> _TASKS TO CARRY OUT_
1. In the article below about the Botox warning, what prompted the Department of Health's investigation?
2. Please pick up the article on the Applecross Botox warning below and continue it after its final sentence.

BEGIN TEXT FOR ANALYSIS

CATHY O’LEARY, MEDICAL EDITOR The West Australian
Health officials have issued a warning to people who received anti-wrinkle treatment at an Applecross beautician, after concerns were raised about illegally imported medicines.
The Department of Health is advising clients who underwent Botox injections at Pastel Skin and Body Care in Applecross to contact a WA Health public health nurse.
The warning follows an investigation which found that the person giving the injections was not a registered nurse and that the medicine had been illegally imported from overseas.
The investigation was triggered after the department received a customer complaint.
As a prescription-only medicine, Botox injections must be prescribed by a medical practitioner and administered by a doctor or nurse.
Deputy chief health officer Andy Robertson said the Botox injections were provided to customers who purchased anti-wrinkle treatment via various internet shopping sites, such as cudo.com.au and deals.com.au.
“Where possible, WA Health is contacting all of the clinic’s clients who have been given injections, but information on some clients is limited,” Dr Robertson said.

END TEXT FOR ANALYSIS
BEGIN LISTED RECORDS

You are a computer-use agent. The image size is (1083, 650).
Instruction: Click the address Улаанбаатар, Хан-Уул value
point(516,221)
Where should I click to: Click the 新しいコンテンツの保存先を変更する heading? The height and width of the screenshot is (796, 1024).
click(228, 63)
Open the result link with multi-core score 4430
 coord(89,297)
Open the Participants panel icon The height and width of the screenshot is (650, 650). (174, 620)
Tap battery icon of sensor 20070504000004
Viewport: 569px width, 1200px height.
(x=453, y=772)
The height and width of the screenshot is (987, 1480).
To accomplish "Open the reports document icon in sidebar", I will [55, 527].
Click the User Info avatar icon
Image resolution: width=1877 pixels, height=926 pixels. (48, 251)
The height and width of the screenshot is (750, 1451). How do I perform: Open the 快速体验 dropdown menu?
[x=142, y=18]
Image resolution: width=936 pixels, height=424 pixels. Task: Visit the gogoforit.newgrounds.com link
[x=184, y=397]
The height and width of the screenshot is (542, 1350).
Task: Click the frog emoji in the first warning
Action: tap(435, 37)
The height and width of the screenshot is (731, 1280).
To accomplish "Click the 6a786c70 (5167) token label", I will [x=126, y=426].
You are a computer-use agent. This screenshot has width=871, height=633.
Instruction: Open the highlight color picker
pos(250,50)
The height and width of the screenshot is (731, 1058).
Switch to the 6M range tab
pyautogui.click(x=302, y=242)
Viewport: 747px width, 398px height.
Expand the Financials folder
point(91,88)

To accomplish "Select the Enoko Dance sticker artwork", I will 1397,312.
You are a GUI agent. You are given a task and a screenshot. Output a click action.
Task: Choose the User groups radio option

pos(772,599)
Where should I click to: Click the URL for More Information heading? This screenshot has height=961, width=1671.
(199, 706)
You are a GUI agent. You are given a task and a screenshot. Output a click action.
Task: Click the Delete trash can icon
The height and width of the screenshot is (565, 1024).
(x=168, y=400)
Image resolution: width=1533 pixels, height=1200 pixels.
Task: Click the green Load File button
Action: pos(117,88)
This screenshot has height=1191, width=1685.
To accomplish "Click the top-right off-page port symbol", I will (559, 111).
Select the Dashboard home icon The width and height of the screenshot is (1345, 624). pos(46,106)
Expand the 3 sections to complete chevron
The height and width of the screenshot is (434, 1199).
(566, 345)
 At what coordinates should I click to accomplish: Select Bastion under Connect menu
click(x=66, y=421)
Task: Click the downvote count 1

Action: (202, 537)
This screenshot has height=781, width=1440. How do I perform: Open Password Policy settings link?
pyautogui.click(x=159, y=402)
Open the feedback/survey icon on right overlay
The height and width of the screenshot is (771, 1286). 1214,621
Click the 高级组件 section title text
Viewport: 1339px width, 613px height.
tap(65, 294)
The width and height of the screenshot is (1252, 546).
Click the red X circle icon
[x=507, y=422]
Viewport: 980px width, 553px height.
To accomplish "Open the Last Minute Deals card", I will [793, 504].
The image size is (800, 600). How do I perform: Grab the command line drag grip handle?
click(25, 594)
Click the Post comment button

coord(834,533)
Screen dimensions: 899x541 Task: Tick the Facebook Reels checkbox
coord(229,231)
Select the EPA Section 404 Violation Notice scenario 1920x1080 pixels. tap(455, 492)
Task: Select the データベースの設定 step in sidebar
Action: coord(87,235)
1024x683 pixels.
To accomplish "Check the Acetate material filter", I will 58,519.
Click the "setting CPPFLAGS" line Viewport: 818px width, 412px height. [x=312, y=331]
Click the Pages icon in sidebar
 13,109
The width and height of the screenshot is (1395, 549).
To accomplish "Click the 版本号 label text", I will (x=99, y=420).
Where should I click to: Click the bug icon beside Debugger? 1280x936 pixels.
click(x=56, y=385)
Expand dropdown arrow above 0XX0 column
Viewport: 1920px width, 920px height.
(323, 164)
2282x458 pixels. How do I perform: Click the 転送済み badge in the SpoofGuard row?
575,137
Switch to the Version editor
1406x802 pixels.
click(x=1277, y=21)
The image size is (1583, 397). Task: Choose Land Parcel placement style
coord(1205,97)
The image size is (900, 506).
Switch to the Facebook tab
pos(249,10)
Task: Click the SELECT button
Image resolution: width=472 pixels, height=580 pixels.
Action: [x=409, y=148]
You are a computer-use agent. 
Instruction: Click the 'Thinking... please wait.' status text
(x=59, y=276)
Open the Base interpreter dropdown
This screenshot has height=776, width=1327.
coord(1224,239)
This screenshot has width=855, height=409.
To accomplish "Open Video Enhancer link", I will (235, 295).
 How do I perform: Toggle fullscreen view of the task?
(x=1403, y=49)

END LISTED RECORDS

> _ANSWERS IN ORDER_
1. A customer complaint.

2.
“Patients who have undergone anti-wrinkle treatment at Pastel Skin and Body Care within the last year, and who have not received a letter or an email from the Health Department, should contact the public health nurse on 9431 0200 during business hours for further follow-up.”
Dr Robertson said it was important that anyone having Botox injections ensured they were being administered by a trained health practitioner and that they had checked the practitioner’s credentials.
Medicine injections from an unlicensed clinic, particularly where the medicine is imported from overseas and is of unknown quality, placed people at greater risk from both the medicine and cross-infection.